Our longest run (20 to 25 miles or so) was from Anegada to Cain Garden Bay. This was really neat because of the sunny weather and the confidence that ensued from running the boat for several hours. On the 474, you ride far above the water without a care for wind direction or sail trim. The autopilot worked just great allowing all of us to relax and enjoy the scenery and my Venture’s music (“The Changing Tides” from their “Surfing” album recorded in 1962!) Our intention was to attend Bomba’s “Full Moon party” that evening, but the weather had other plans for us. We ended up mooring in a tremendous downpour and had supper on board the boat. The cat had three separate air conditioners and a generator capable of running all of them at once. Being from Canada, we really appreciated this feature which made the hot, humid conditions bearable at anchor.


We spent two nights at Great harbour on Jost Van Dyke and were able to check out the Bubbly pool. On all of our passages, we found that the boat ran nicely at 1600-1800rpm’s giving a speed of around 8 to 9 knots. Moorings governs the engines to a maximum of 2400rpm and I found that the boat was touchier to steer and created considerably more propeller noise at this setting. I’d guess that top speed would be about 13 knots with these governed power plants.

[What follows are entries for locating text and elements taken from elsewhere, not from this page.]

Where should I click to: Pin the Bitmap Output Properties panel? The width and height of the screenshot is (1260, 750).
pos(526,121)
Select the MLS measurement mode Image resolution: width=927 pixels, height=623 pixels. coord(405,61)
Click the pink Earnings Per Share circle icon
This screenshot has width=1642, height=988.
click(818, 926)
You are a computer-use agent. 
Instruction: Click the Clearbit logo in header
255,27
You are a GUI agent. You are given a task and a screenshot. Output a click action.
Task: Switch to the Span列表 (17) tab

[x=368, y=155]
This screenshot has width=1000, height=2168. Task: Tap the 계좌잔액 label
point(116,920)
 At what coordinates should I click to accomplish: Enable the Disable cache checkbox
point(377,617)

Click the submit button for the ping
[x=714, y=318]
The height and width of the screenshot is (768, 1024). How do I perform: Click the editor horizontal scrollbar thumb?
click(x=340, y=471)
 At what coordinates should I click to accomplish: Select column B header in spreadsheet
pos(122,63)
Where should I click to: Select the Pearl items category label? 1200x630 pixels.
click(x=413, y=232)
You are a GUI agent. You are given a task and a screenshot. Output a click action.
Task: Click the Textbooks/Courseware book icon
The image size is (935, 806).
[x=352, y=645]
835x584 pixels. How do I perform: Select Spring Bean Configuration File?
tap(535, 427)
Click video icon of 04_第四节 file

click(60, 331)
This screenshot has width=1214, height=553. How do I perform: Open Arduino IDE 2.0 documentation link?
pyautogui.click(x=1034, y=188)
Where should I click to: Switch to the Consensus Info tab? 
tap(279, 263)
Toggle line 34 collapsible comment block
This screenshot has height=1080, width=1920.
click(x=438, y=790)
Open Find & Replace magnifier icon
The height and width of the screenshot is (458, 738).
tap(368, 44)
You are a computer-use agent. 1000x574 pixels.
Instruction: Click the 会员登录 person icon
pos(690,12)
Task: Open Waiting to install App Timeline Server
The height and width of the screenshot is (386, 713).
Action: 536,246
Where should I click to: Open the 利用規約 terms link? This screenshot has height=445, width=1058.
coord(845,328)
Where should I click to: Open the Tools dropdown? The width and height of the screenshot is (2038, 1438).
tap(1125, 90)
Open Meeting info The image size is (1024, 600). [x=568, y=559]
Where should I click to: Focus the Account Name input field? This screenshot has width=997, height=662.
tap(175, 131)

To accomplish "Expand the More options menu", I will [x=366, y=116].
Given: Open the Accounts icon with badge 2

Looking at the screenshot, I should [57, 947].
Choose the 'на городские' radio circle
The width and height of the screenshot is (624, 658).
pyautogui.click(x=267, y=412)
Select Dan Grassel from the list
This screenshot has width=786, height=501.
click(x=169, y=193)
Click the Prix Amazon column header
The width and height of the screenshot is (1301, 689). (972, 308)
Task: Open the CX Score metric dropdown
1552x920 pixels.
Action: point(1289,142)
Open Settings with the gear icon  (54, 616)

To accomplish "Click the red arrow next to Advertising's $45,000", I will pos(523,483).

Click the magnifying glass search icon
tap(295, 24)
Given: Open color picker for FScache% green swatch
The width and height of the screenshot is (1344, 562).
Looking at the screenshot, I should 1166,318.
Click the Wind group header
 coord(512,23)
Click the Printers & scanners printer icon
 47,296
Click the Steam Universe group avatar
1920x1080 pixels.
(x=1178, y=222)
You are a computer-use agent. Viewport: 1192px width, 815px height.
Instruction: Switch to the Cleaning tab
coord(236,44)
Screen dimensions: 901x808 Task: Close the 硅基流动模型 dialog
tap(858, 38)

We spent our final evening at the Bight on Norman Island and made it over to the Willie T for drinks. From the photo albums we were shown, we could see that this place could be pretty wild at times.


We expected to be greeted by a pilot when we returned the boat to the Moorings base, but it didn’t turn out that way. Rather, we picked the pilot up by easing the cat up to one of the piers at the base where he then climbed aboard. By this time, it was easy to do by selectively manipulating the gear shifters.
Debriefing was interesting. Moorings has a full page checklist that I wish we could have seen before we docked. We had to personally remove the bedding from the staterooms (?) and were startled to see that there were large fines for returning the boat with full holding tanks or a plugged toilet ($150.00!). We also had to return the rather tattered and folded chart that had been provided for our cruise. All told, the 474 was a great boat, but really a waste for just two couples. I’m certain that 6 or even 8 people could have shared the boat with room to spare. (We discovered two “crew compartments” shortly before returning the boat. These were two rather Spartan spaces for two crew members to bunk in and shower away from the main accommodations.)


So would we do this again? Definitely, although we couldn’t afford to do this trip every year. It WAS pretty cool to be able to drive this beast and check out some beautiful spots in the BVI’s. For those reading this report, consider a power cat if you have limited sailing experience. We spent most of our time moored and never missed the sails!